■ Written task ■
Could you turn all of the records below into a numbered list, dropping any blank lines and leaving the pictures out?

(Source records)
= = = =

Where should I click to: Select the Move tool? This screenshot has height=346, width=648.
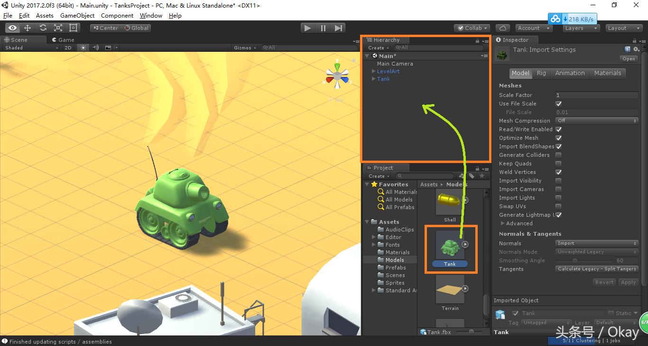(x=28, y=28)
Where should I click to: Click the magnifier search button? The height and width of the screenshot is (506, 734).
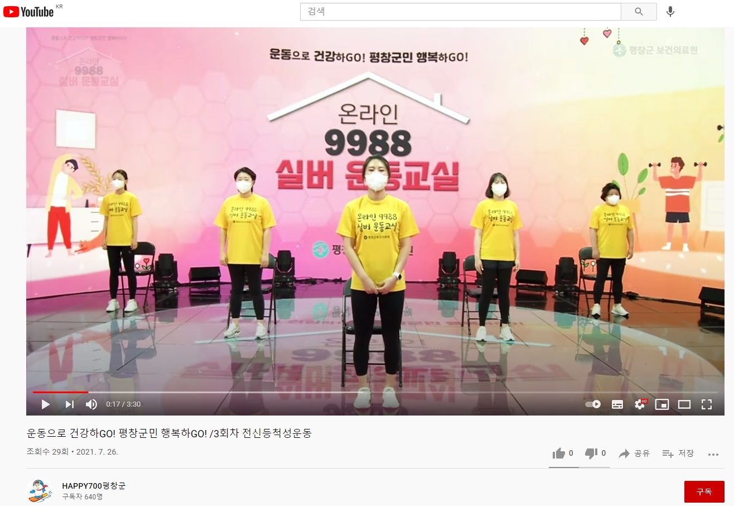point(639,12)
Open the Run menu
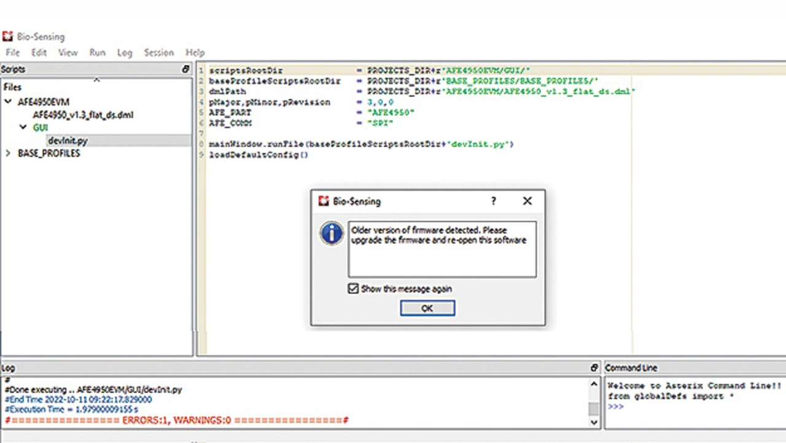 click(97, 53)
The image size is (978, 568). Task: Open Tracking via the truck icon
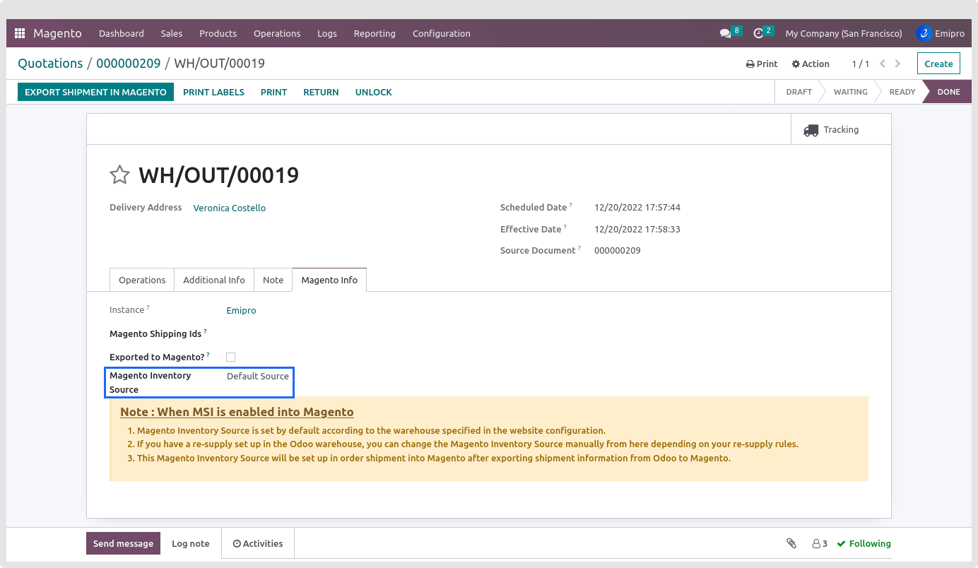coord(811,130)
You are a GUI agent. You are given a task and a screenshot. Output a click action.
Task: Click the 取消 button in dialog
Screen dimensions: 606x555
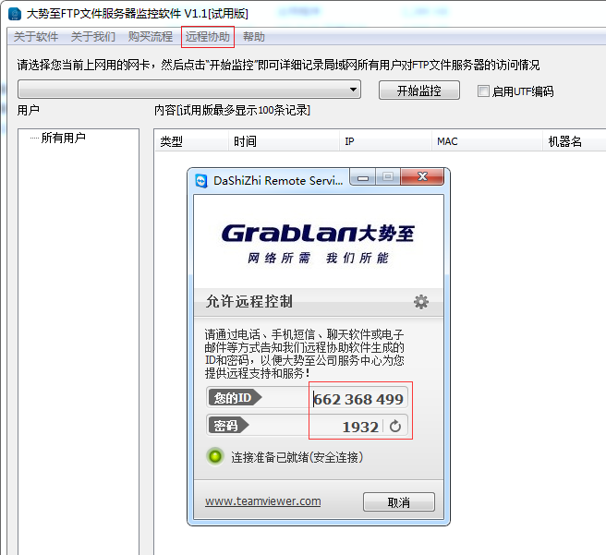pos(398,502)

= = = =

■ Exercise solution ■
1. Where should I click to: Select the Move tool? This screenshot has height=346, width=648.
2. (x=28, y=28)
3. Where should I click to: Click the magnifier search button? The height and width of the screenshot is (506, 734).
4. point(639,12)
5. Open the Run menu
6.  click(97, 53)
7. The image size is (978, 568). Task: Open Tracking via the truck icon
8. coord(811,130)
9. You are a GUI agent. You are given a task and a screenshot. Output a click action.
10. Task: Click the 取消 button in dialog
11. Screen dimensions: 606x555
12. pos(398,502)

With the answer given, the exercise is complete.